Tem jogo que parece nascer pronto… e tem jogo que claramente vai sendo moldado no meio do caminho. Crimson Desert parece ter seguido exatamente esse segundo caminho - e quem confirmou isso foi ninguém menos que o ator Alec Newman, voz do protagonista Kliff.

Durante uma entrevista, ele abriu os bastidores de um desenvolvimento que, segundo ele, foi uma verdadeira montanha-russa ao longo de cinco anos de gravação.
Um projeto que nem parecia existir no começo
Uma das partes mais curiosas do relato é como tudo começou. Newman contou que, por cerca de um ano e meio, ele acreditava que estava trabalhando apenas em uma demo. Só depois de quase dois anos veio a confirmação de que o projeto estava realmente entrando em produção “de verdade”.
Isso até acontece na indústria por conta de sigilo… mas não nesse nível. Ficar tanto tempo sem entender o escopo real do jogo é algo bem fora da curva.
“Eles continuavam mudando o foco”
O ponto mais forte da entrevista vem quando ele fala da narrativa. Segundo Newman, o projeto passava constantemente por mudanças de direção, como se a equipe ainda estivesse tentando encontrar o que o jogo realmente queria ser.
Ele mesmo evitou falar diretamente em desorganização, mas deixou claro que a sensação era de um foco sempre se movendo. Em determinado momento, inclusive, o personagem Kliff nem existia - ele se chamava “MacDuff”, o que mostra o quanto o projeto foi sendo refeito ao longo do tempo.
Tentando salvar a narrativa no meio do processo
O ator também contou que tentou, várias vezes, puxar o jogo para um lado mais forte em termos de história. Ele pressionava por mais contexto, mais emoção, mais clareza sobre o que estava acontecendo.

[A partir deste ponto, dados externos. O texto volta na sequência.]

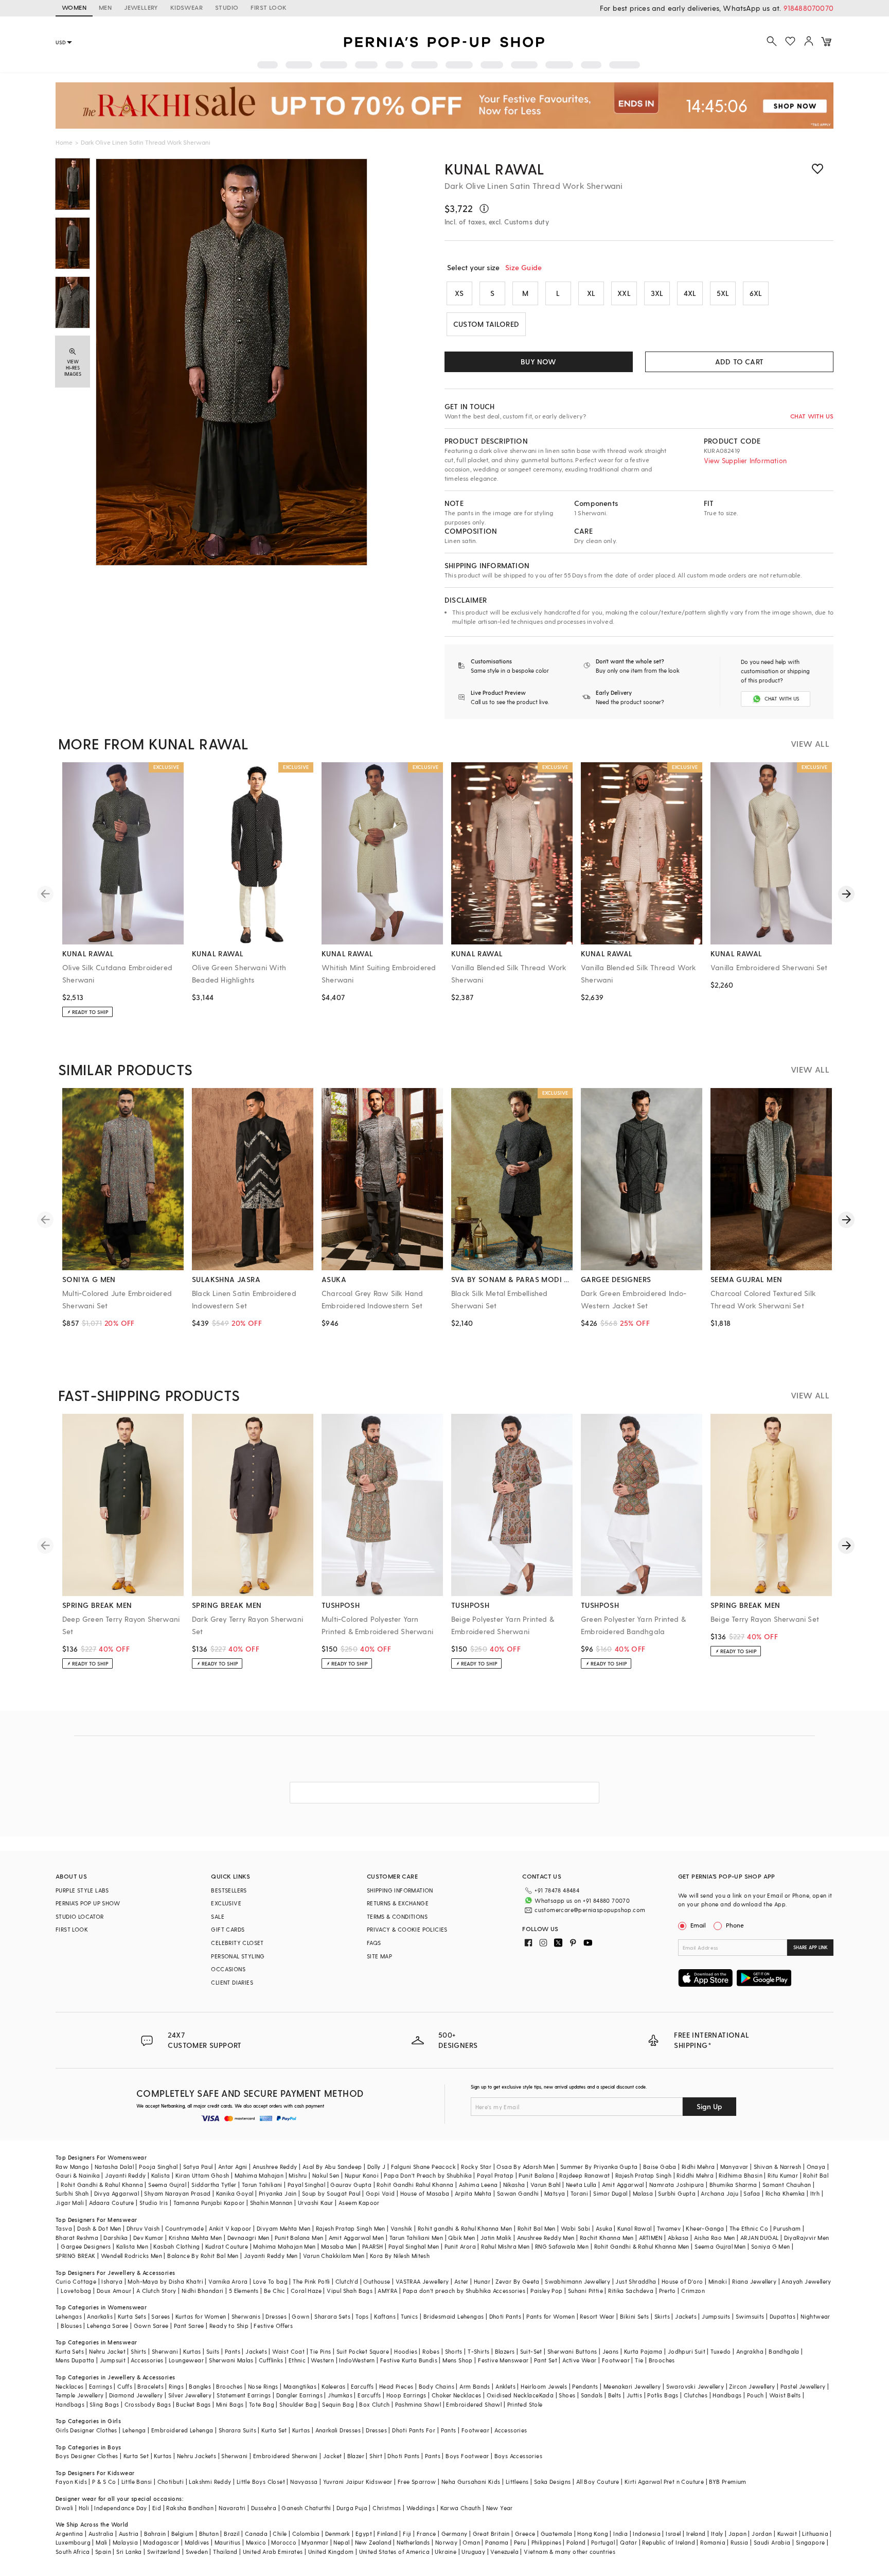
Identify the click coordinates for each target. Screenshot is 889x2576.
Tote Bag (261, 2404)
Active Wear (579, 2360)
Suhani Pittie (585, 2290)
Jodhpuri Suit (686, 2351)
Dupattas (782, 2316)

Mas existe um limite para isso. Como ele mesmo disse, sem um roteiro bem definido, fica difícil extrair mais profundidade do personagem. Ainda assim, ele buscou adicionar nuances sempre que tinha espaço.
Um reflexo direto no jogo final
Pra quem jogou, isso tudo acaba fazendo sentido. O mundo de Crimson Desert é gigantesco, impressionante, cheio de possibilidades… mas a narrativa não acompanha com a mesma força.
E isso não é só percepção dos jogadores. O próprio CEO da Pearl Abyss já admitiu que a história poderia ter sido melhor trabalhada.
Da ideia multiplayer ao single-player
Outro fator importante nessa bagunça criativa é a mudança de direção do projeto. Crimson Desert começou com uma proposta mais voltada ao multiplayer, e acabou se transformando em uma experiência single-player.
E quando esse tipo de virada acontece… a história quase sempre paga o preço.
Clima SussuWorld 🎮
Crimson Desert é aquele jogo que impressiona fácil… mas também deixa aquela pulga atrás da orelha. Porque dá pra ver que tem algo gigante ali - só que talvez nunca tenha sido 100% definido.
💭 Pra você, dá pra relevar uma história bagunçada quando o mundo do jogo é absurdo… ou isso quebra totalmente a imersão?